■ What is asked ■
Could you retype the rows word for word, beginning at the line that has "You are a GUI" and continuing through the last of the rows, leaving the pictures out of your answer?

start Supplied entries

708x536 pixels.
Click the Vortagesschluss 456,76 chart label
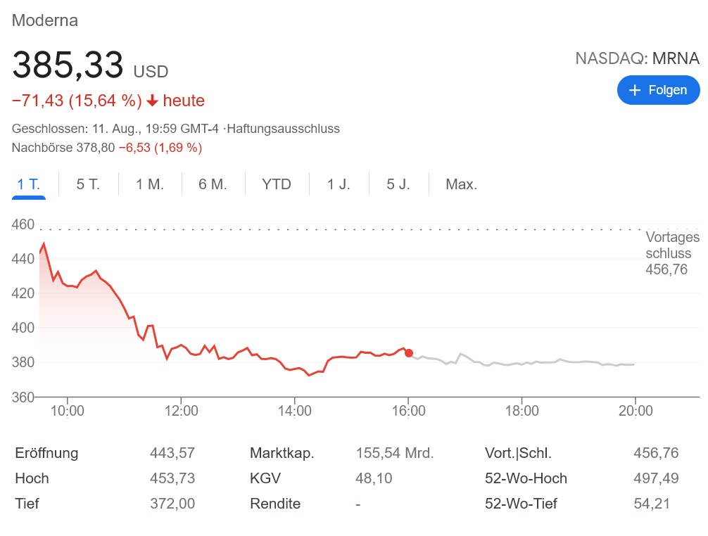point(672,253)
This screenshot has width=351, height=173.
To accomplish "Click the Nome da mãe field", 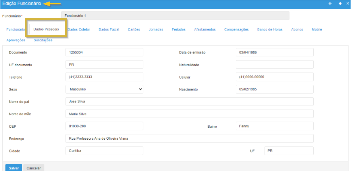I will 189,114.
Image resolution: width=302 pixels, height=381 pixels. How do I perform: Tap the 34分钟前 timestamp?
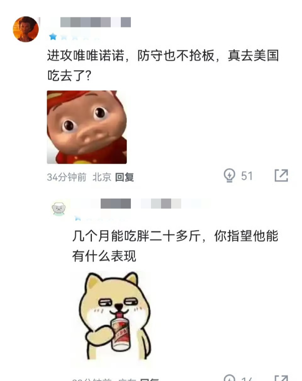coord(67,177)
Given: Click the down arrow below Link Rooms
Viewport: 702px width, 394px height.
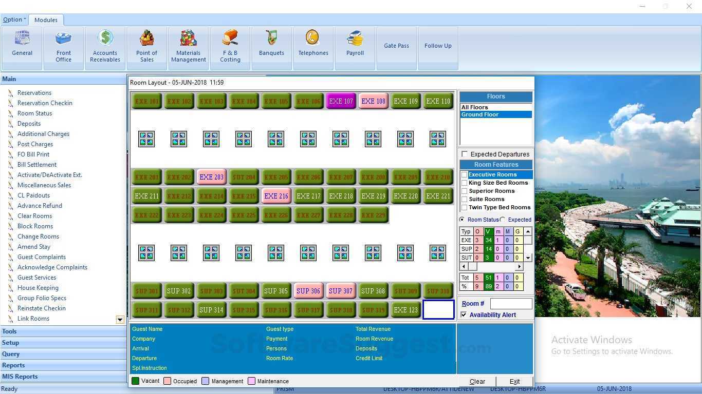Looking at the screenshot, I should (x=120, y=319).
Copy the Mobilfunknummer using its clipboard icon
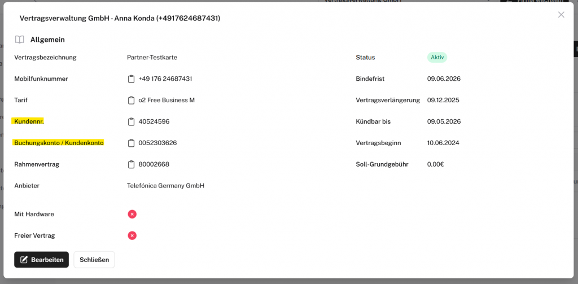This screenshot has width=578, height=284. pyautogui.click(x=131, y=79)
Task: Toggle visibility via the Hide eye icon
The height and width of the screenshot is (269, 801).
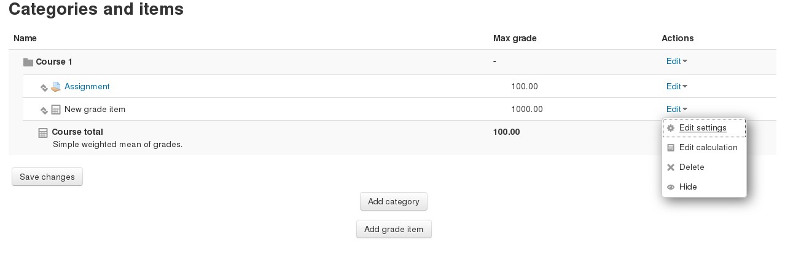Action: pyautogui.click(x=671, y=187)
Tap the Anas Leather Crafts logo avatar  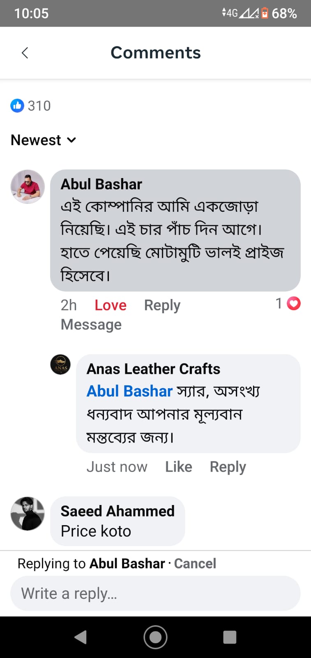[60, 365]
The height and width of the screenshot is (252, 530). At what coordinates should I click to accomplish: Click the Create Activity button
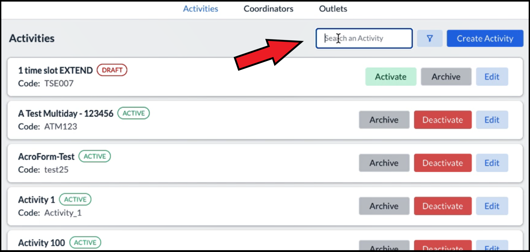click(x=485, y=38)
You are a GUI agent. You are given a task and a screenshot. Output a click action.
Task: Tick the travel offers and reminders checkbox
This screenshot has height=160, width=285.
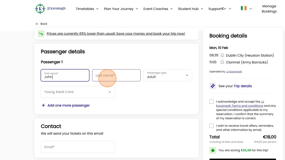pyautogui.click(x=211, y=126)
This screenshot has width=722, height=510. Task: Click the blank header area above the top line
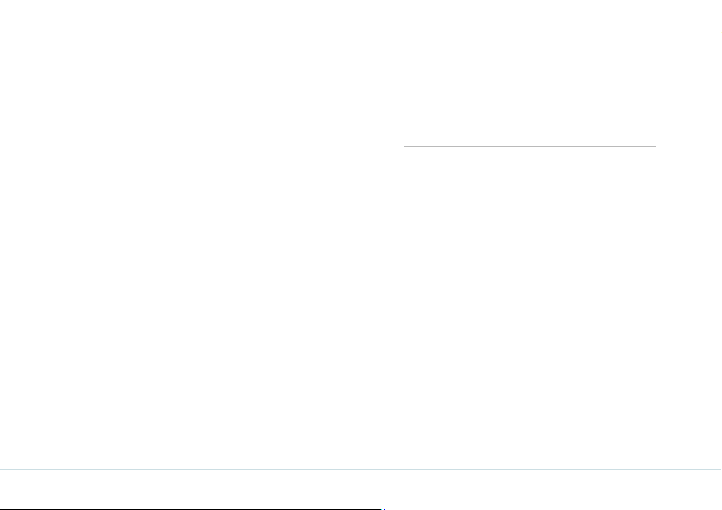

end Supplied entries

■ Expected answer ■
You are a GUI agent. You are given a task and a screenshot. Output a click action.
Task: Tick the travel offers and reminders checkbox
This screenshot has height=160, width=285.
pyautogui.click(x=211, y=126)
This screenshot has width=722, height=510. Task: Click the blank header area above the top line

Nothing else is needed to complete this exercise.